Walking past the camp nearest my home, I saw the consequences up close. Flimsy tarpaulins sagged under the weight of water, mattresses floated and clothes remained wet, incapable of drying. Each step reminded me how precarious these dwellings are and how close the rain and cold threatened life and health for hundreds of thousands living in tents and overcrowded shelters.

A great number of these residents have already been uprooted, many several times over. Homes are destroyed. Neighbourhoods flattened. Winter has descended upon Gaza, but defense against it has not. It has come without proper shelter, with no power, devoid of warmth.

Students in the Storm

As a university lecturer in Gaza, this weather weighs heavily on me. My students are not figures in a report; they are faces I recognize; intelligent, determined, but profoundly exhausted. Most attend online classes from tents; others from overcrowded shelters where personal space doesn't exist and connectivity intermittent. A significant number of pupils have already experienced bereavement. Most have lost their homes. Yet they persist in learning. Their fortitude is remarkable, but it must not be demanded in this way.

In Gaza, what would usually be routine academic practices—projects, due dates—become questions of conscience, shaped each day by concern for students’ safety, warmth and access to shelter.

During nights like these, I find myself thinking about them. Do they have dryness? Do they feel any warmth? Did the wind tear through their shelter during the night? For those remaining in apartments, or what remains of them, there is a lack of heat. With electricity mostly absent and fuel in short supply, warmth comes mainly from donning extra clothing and using the few bedding items available. Nonetheless, cold nights are excruciating. How then those living in tents?

Aid and Abandonment

Reports indicate that more than a million people in Gaza reside in temporary housing. Relief items, including insulated tents, have been inadequate. Amid the last tempest, humanitarian partners reported delivering plastic sheets, tents and mattresses to numerous households. On the ground, however, this assistance was often perceived as uneven and inadequate, limited to short-term fixes that offered scant protection against ongoing suffering to cold, wind and rain. Shelters fail. Respiratory illnesses, hypothermia, and infections associated with damp conditions are on the upswing.

This goes beyond an surprise calamity. Winter is an annual event. People in Gaza understand this failure not as bad luck, but as abandonment. People speak of how critical supplies are hindered or postponed, while attempts to repair damaged homes are consistently hampered. Grassroots projects have tried to improvise, to distribute plastic sheeting, yet they continue to be hampered by bureaucratic barriers. The culpability lies in political and humanitarian.
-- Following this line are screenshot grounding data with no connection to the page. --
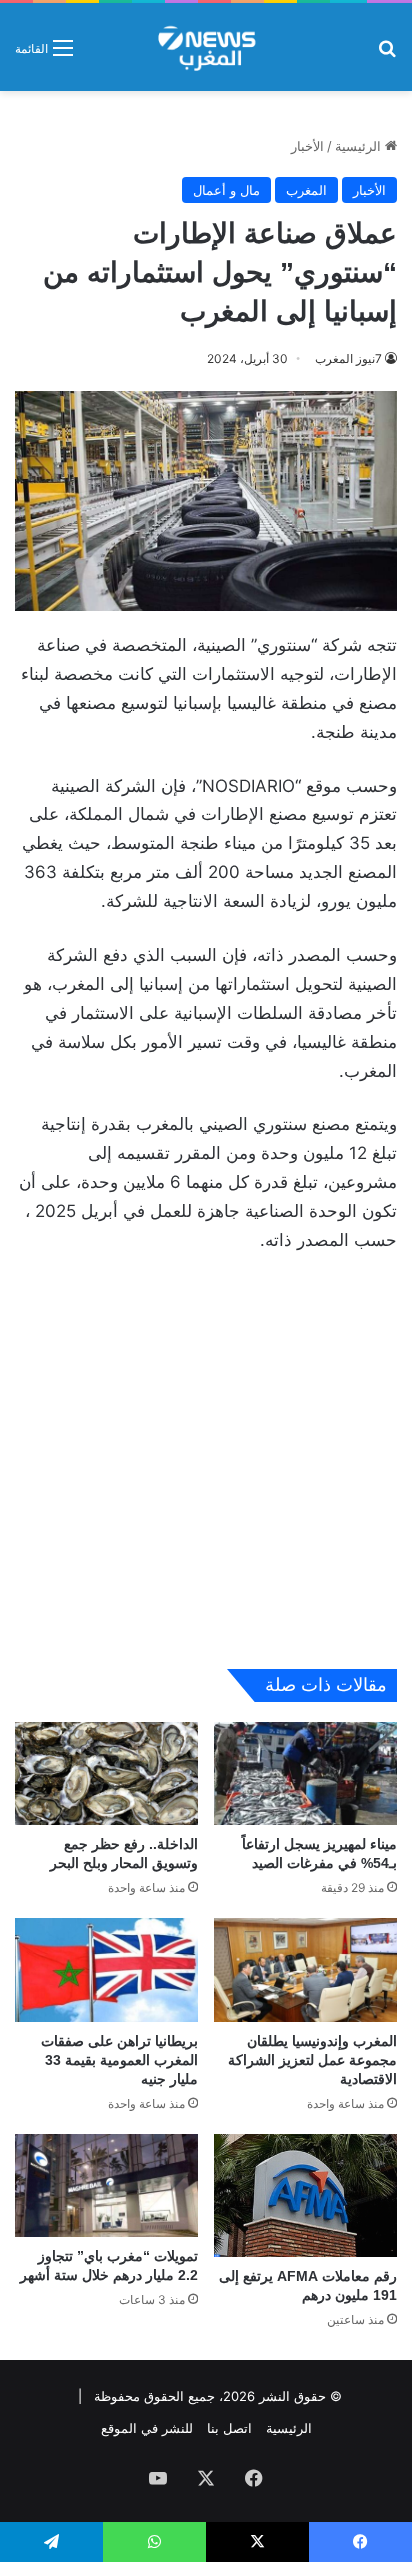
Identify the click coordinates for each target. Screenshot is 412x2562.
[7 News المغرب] (205, 47)
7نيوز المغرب (348, 358)
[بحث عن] (387, 54)
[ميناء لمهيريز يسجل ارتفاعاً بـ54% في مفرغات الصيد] (305, 1773)
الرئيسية (360, 146)
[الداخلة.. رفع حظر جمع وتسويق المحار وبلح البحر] (106, 1773)
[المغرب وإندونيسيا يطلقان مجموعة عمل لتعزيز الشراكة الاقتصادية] (305, 1969)
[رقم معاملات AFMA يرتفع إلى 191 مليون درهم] (305, 2196)
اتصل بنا (229, 2428)
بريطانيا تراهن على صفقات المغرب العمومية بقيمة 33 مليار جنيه (119, 2060)
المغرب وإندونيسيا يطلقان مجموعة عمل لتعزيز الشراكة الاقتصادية (312, 2060)
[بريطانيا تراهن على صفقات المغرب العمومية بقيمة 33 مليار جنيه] (106, 1969)
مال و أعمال (226, 190)
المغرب (306, 190)
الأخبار (307, 146)
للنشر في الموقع (147, 2428)
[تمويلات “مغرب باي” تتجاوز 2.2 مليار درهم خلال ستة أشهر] (106, 2185)
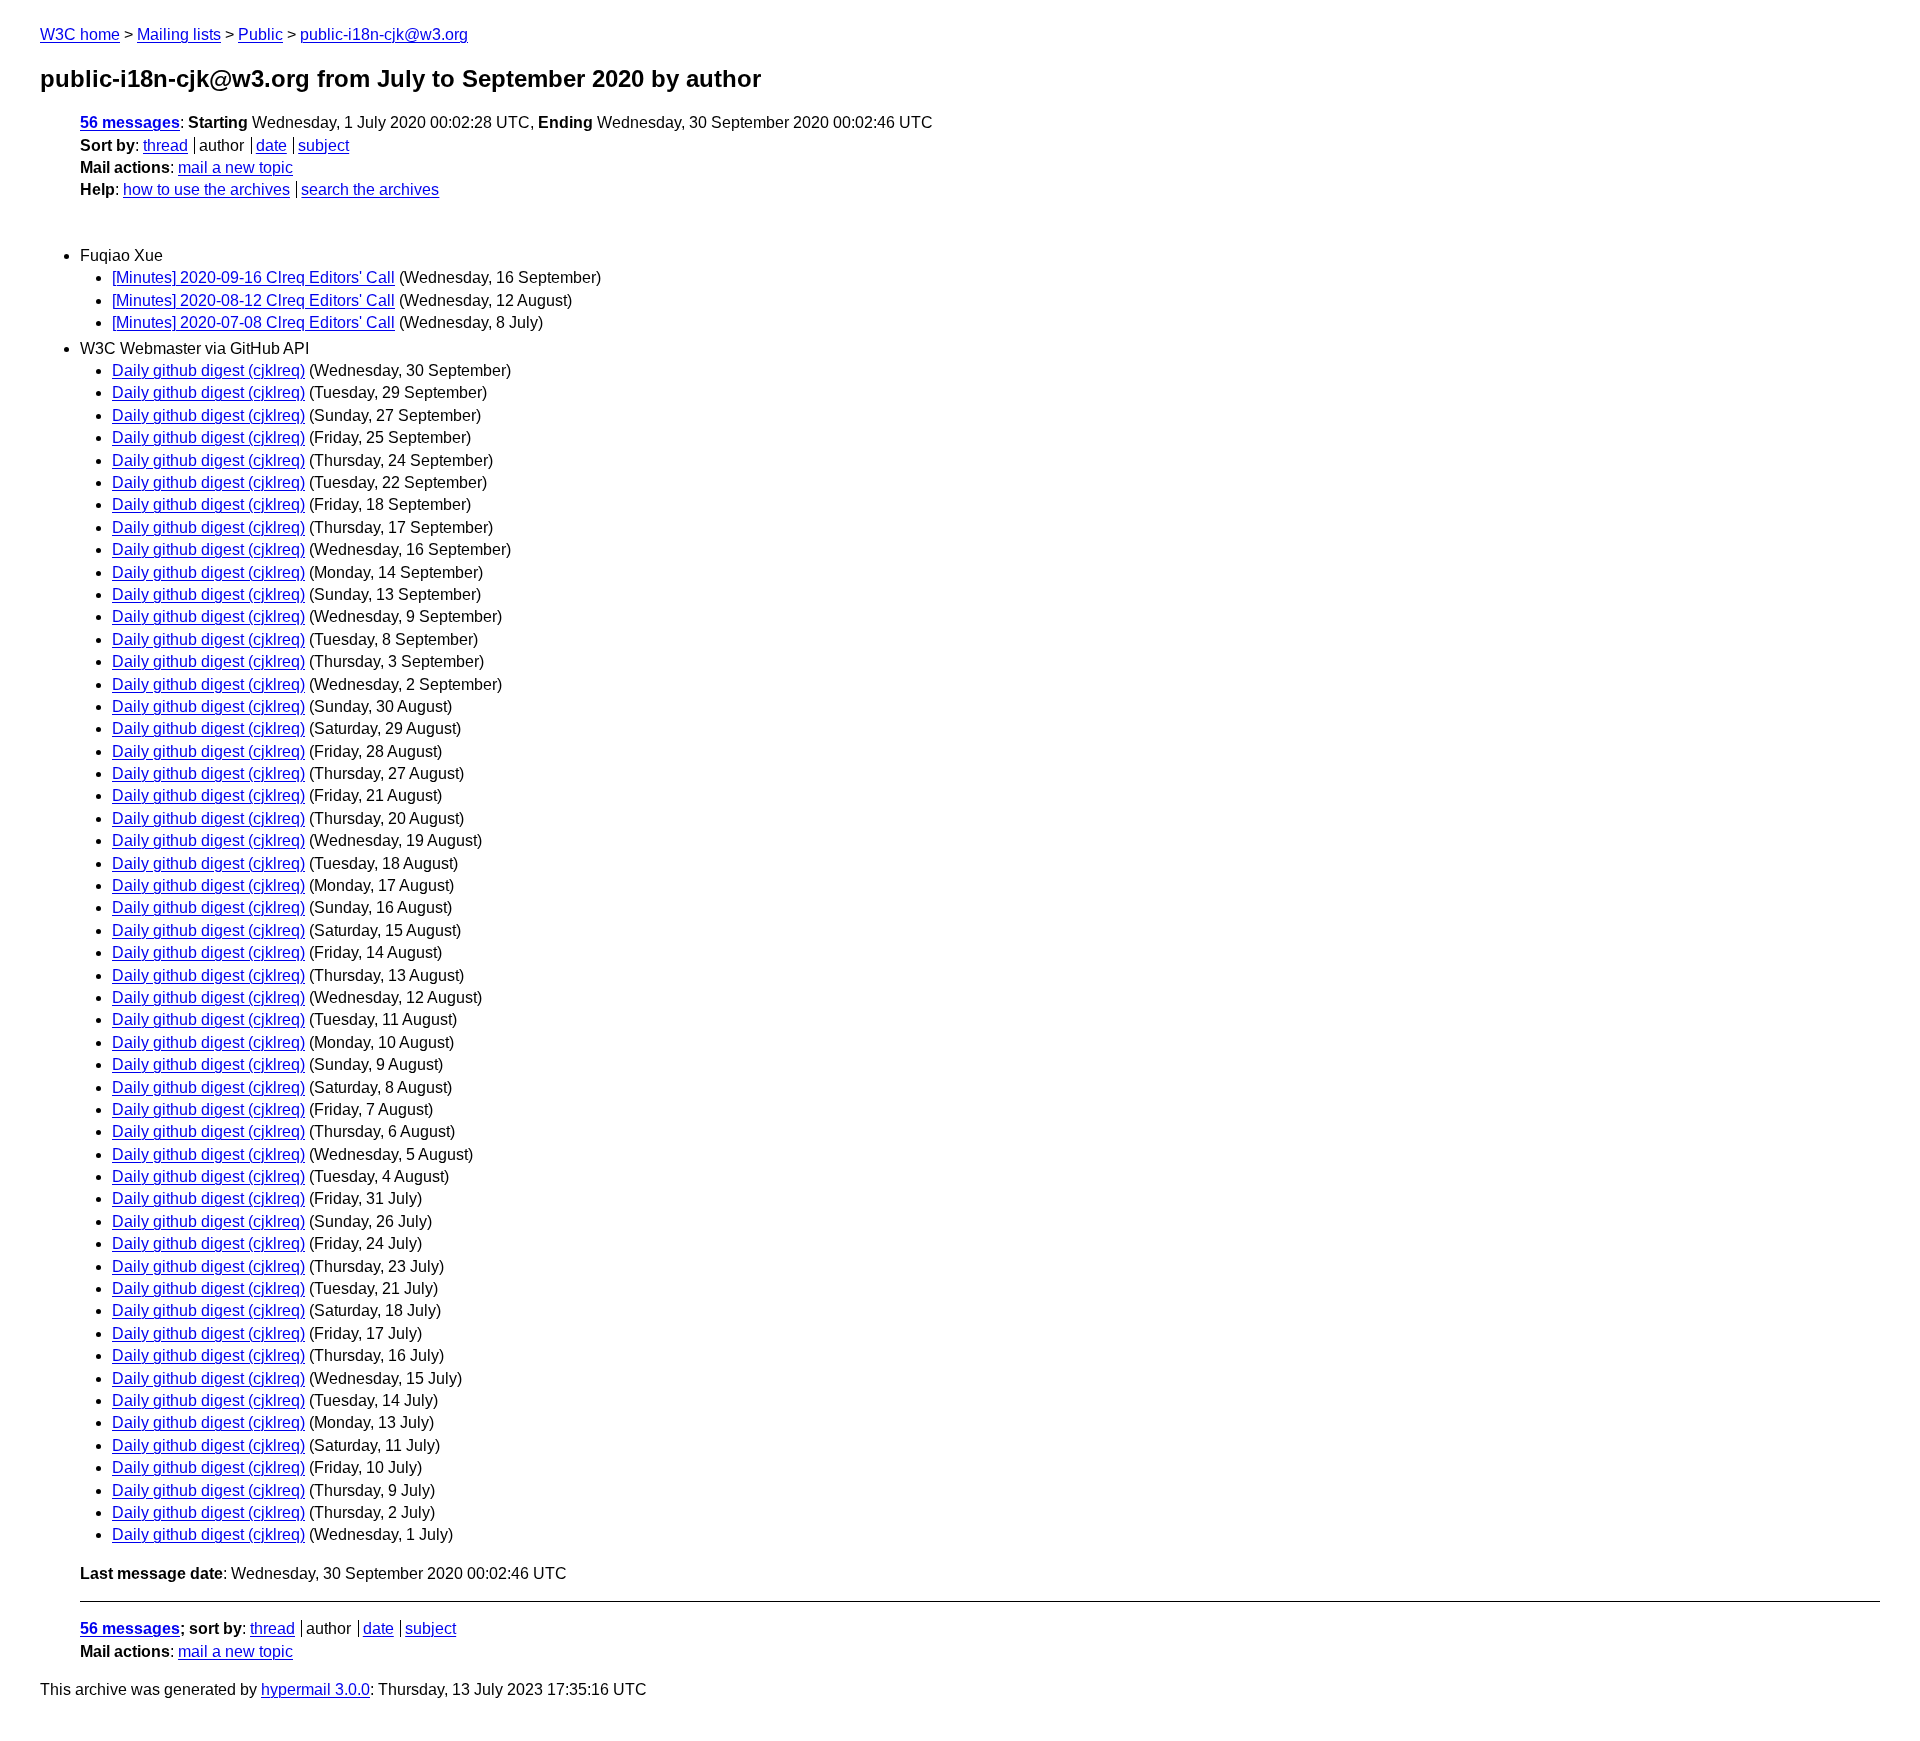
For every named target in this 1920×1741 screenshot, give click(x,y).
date (271, 145)
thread (165, 145)
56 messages (130, 122)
Remedies are known, but are kept out.

An Unnecessary Pain

What makes this suffering especially agonizing is how preventable it is. No one should have to study, raise children, or combat disease standing ankle-deep in cold water inside a tent. No student should fear the rain ruining their last notebook. Rain exposes just how vulnerable survival is. It challenges health worn down by anxiety, fatigue, and loss.

The current cold season coincides with the Christmas season that, for millions, symbolises warmth, refuge and care for the most vulnerable. In Palestine, that {symbolism

Ray Conway
Ray Conway

A tech enthusiast and gaming analyst with over a decade of experience in digital media and content creation.